Scholarly Organization as Transformer
Imagine a scholar who has written a prompt — a question, a provocation, an opening gambit. The prompt enters an organization. Not a bureaucracy exactly, but a layered community of specialists, each trained by long experience to read documents through particular lenses.
In the first round, four specialists receive the full document simultaneously. The legal reader scores it on their rubric — a set of learned categories refined by everything the organization has ever processed. The historical reader applies theirs. The scientific reader theirs. The aesthetic reader theirs. Each rubric has the same number of categories, but the categories are different — they were shaped by different training, different failures, different discoveries.
Each specialist writes marginal annotations. Not prose — something more compressed. A scoring of the document along their particular dimensions. The owner of the document uses the annotations to tweak the meaning of each word in the document. The document now carries the traces of each specialist’s reading.
Then the second round begins. A new cohort of specialists receives this annotated document. Crucially, they don’t talk to the first round’s specialists directly. They read the document — including everything the first round wrote into it. Their rubrics were learned in coordination with those of first round’s specialists, not by explicit agreement, but because the organization as a whole was trained to produce good outcomes.
Round after round. The document accumulates the intelligence of the entire organization.
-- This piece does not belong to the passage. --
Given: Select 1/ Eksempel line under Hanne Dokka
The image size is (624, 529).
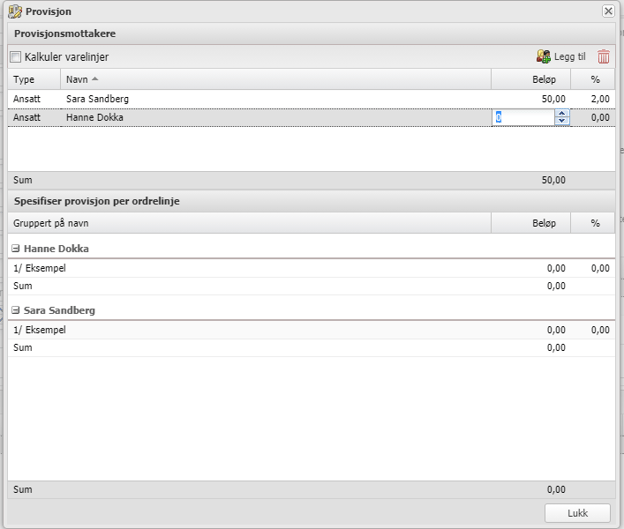Looking at the screenshot, I should point(250,268).
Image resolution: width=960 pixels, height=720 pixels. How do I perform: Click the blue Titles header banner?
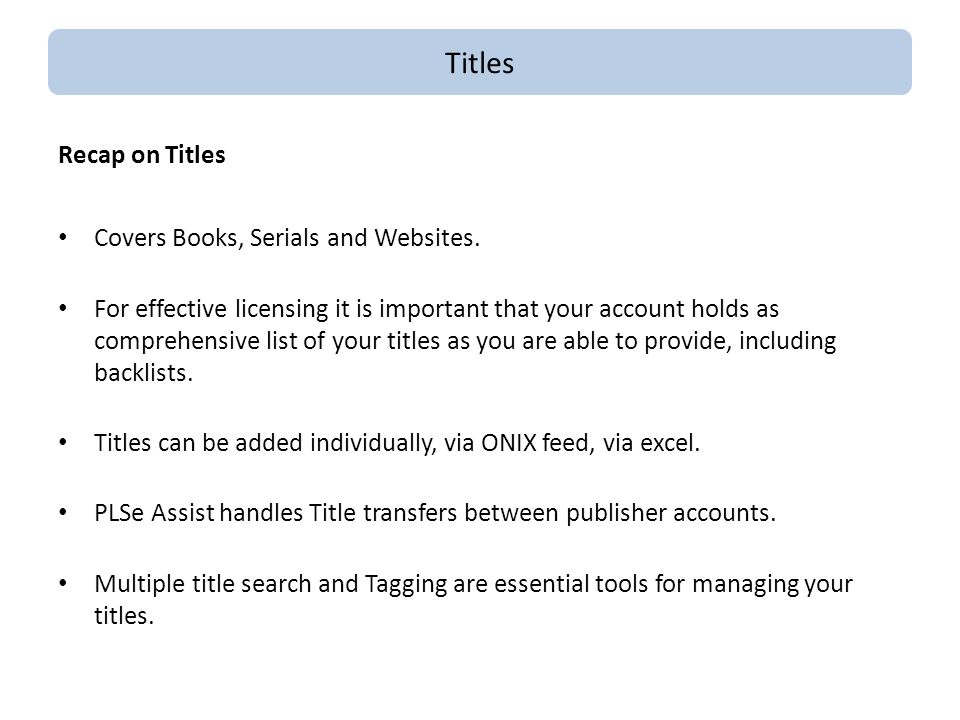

And then — after all that deliberation — the collective produces one word.
Not because it is simple. But because that is the discipline. The full weight of the organization’s learned intelligence bears down on the prompt, and the output is the single most considered next word possible.
That word gets appended to the prompt. The document is now one word longer. And the whole organization reads it again from the beginning.
The text grows. Not by revision — nothing is taken back, nothing is erased. By accretion. Each word irreversible, each word the product of exhaustive collective review, each word becoming part of the history that shapes every word that follows.
The organization itself — its departments, its rubrics, its learned compatibilities between rounds of review — was not designed. It was trained. Gradient descent found, through billions of examples, the configuration of specialists and rubrics that produces the best next words. The circuits that emerged — the two specialists whose rubrics happen to coordinate across rounds to solve a particular problem — were not programmed. They were the path of least resistance through an unimaginably large space of possible organizations.
We did not invent this architecture. We rediscovered it.
Markets process the document of prices and production decisions, each transaction one more word appended to an endless prompt. Legal systems process the document of case and precedent. Science processes the document of the literature. Each is a layered organization of specialists with learned rubrics, communicating through a shared document, producing one next step at a time, that step becoming part of the history that must now be processed again.
History is the prompt. The event is the next token.